:: SELECTION ::

Waveform analyzers accept waveform samples shaped as channels by samples.

import numpy
import soundfile
from analyzeAudio.analyzersUseWaveform import (
    analyzeRMSWaveformMean,
    analyzeTempoMean,
    analyzeZeroCrossingRateMean,
)

with soundfile.SoundFile("voice.wav") as audioFile:
    sampleRate = audioFile.samplerate
    waveform = audioFile.read(dtype="float32", always_2d=True).astype(numpy.float32).T

rms = analyzeRMSWaveformMean(waveform)
tempo = analyzeTempoMean(waveform, sampleRate)
zeroCrossingRate = analyzeZeroCrossingRateMean(waveform)

Spectrogram analyzers accept magnitude or power spectrograms.

import librosa
import numpy
from analyzeAudio.analyzersUseSpectrogram import (
    analyzeChromagramMean,
    analyzeSpectralCentroidMean,
)

spectrogram = librosa.stft(waveform)
spectrogramMagnitude = numpy.absolute(spectrogram)
spectrogramPower = spectrogramMagnitude**2

spectralCentroid = analyzeSpectralCentroidMean(spectrogramMagnitude)
chromagram = analyzeChromagramMean(spectrogramPower, sampleRate)

Two-input comparisons

Filename contests compare two audio files:

Function	What it compares
`analyzePSNRmean`	Mean peak signal-to-noise ratio.
`analyzeSDRmean`	Mean signal-to-distortion ratio.
`analyzeSI_SDRmean`	Mean scale-invariant signal-to-distortion ratio.
`analyzeKPSNRmean`	Bounded score from PSNR.
`analyzeKSDRmean`	Bounded score from SDR.
`analyzeKSI_SDRmean`	Bounded score from SI-SDR.

from analyzeAudio.analyzersUseFilename import (
    analyzePSNRmean,
    analyzeSDRmean,
    analyzeSI_SDRmean,
)

pathReference = "reference.wav"
pathEstimate = "estimate.wav"

psnr = analyzePSNRmean(pathReference, pathEstimate)
sdr = analyzeSDRmean(pathReference, pathEstimate)

:::

LIST OF TASKS
a. Decide whether each statement below agrees with the analyzeAudio documentation, answering yes or no and quoting the words of the documentation that settle it: (i) waveform analyzers expect samples shaped as samples by channels; (ii) the chromagram analyzer is passed the power spectrogram; (iii) `analyzeKSDRmean` produces a bounded score from SDR.
b. Put this sentence from the analyzeAudio documentation into Spanish: "Spectrogram analyzers accept magnitude or power spectrograms."
c. Write the next part of the analyzeAudio documentation, picking up after its last line of code.

:: DATA ENTRIES ::

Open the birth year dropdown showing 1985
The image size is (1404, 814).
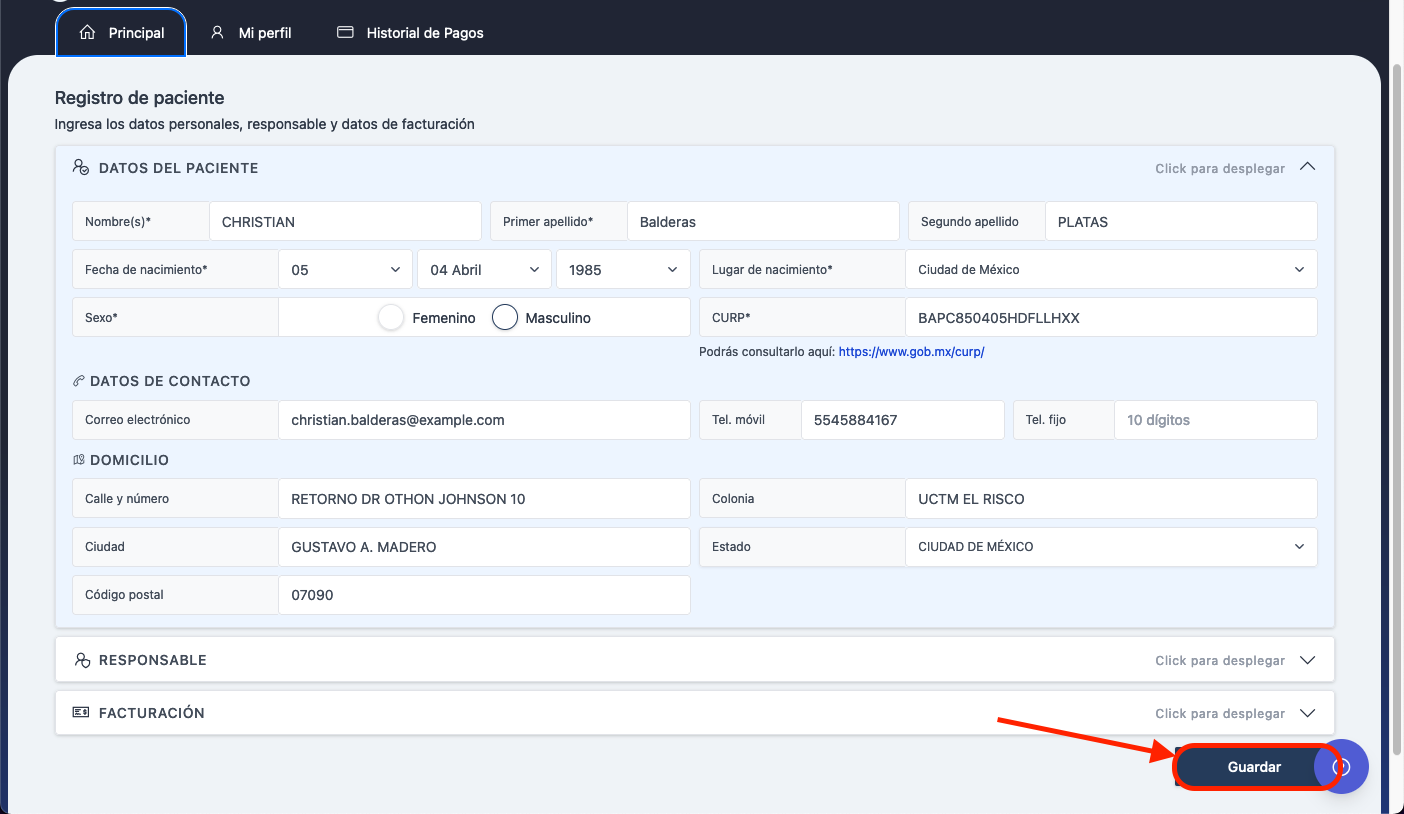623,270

:::
:: DATA ENTRIES ::

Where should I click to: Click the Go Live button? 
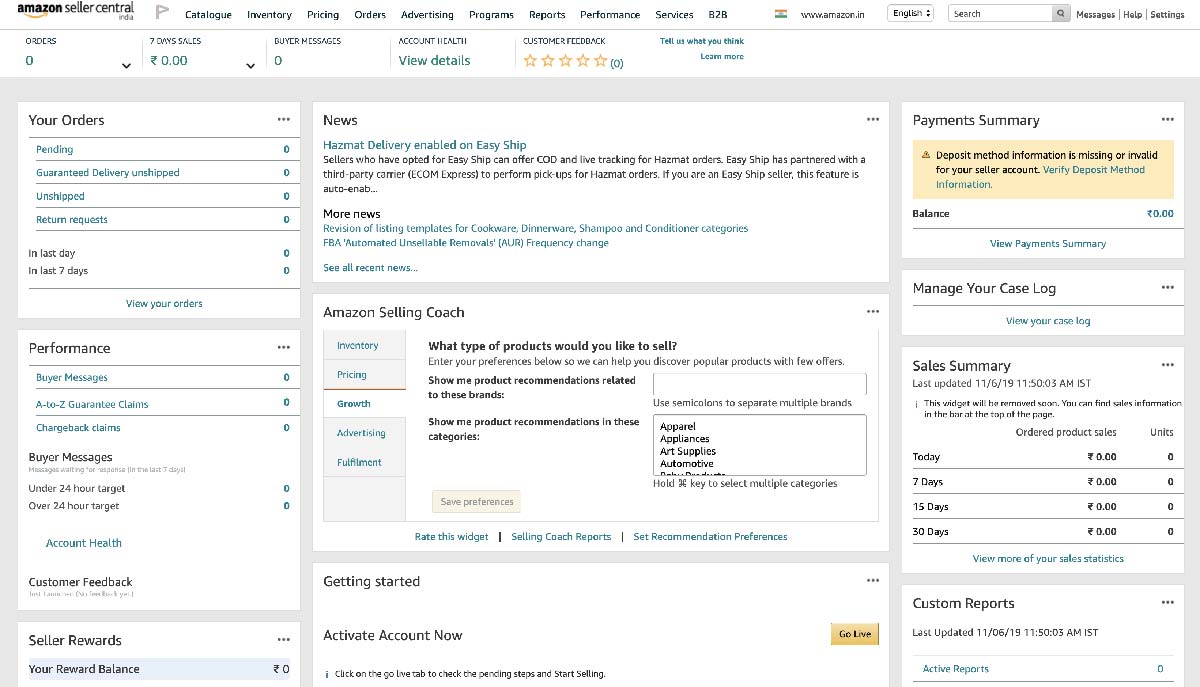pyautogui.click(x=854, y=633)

:::

WRITTEN RESPONSES
a.
(i) No: "Waveform analyzers accept waveform samples shaped as channels by samples."
(ii) Yes: "chromagram = analyzeChromagramMean(spectrogramPower, sampleRate)"
(iii) Yes: "Bounded score from SDR."

b. Los analizadores de espectrogramas aceptan espectrogramas de magnitud o de potencia.

c.
si_sdr = analyzeSI_SDRmean(pathReference, pathEstimate)

Tensor waveform contests usually compare two PyTorch waveform tensors:

Function	What it compares
`analyzeL1SNRMean`	Mean L1 signal-to-noise ratio.
`analyzeL1SNRDBMean`	Mean L1 signal-to-noise ratio in decibels.
`analyzeMultiL1SNRDBMean`	Multi-source L1 SNR in decibels.
`analyzeSTFTL1SNRDBMean`	STFT-domain L1 SNR in decibels.
`analyzeLogWMSEMean`	Mean log weighted MSE audio-quality score for reference, estimate, and mixture tensors.
`analyzeDCLoss`	DC loss.
`analyzeESRLoss`	Error-to-signal ratio loss.
`analyzeLogCoshLoss`	Log-cosh loss.
`analyzeSNRLoss`	Signal-to-noise ratio loss.
`analyzeSISDRLoss`	Scale-invariant SDR loss.
`analyzeSDSDRLoss`	Scale-dependent SDR loss.
`analyzeSTFTLoss`	STFT loss.
`analyzeMelSTFTLoss`	Mel-STFT loss.
`analyzeChromaSTFTLoss`	Chroma-STFT loss.
`analyzeMultiResolutionSTFTLoss`	Multi-resolution STFT loss.
`analyzeRandomResolutionSTFTLoss`	Random-resolution STFT loss.
`analyzeSumAndDifferenceSTFTLoss`	Sum-and-difference STFT loss.

from analyzeAudio.contestsTensor import (
    analyzeL1SNRDBMean,
    analyzeMultiResolutionSTFTLoss,
)

l1snrdb = analyzeL1SNRDBMean(tensorReference, tensorEstimate)
mrstft = analyzeMultiResolutionSTFTLoss(tensorReference, tensorEstimate)

analyzeLogWMSEMean also needs the original mixture and sample rate:

from analyzeAudio.contestsTensor import analyzeLogWMSEMean

logwmse = analyzeLogWMSEMean(
    tensorReference,
    tensorEstimate,
    tensorMixture,
    sampleRate,
)

Tensor spectrogram contests compare two PyTorch magnitude spectrogram tensors:

Function	What it compares
`analyzeSpectralConvergenceLoss`	Spectral convergence loss.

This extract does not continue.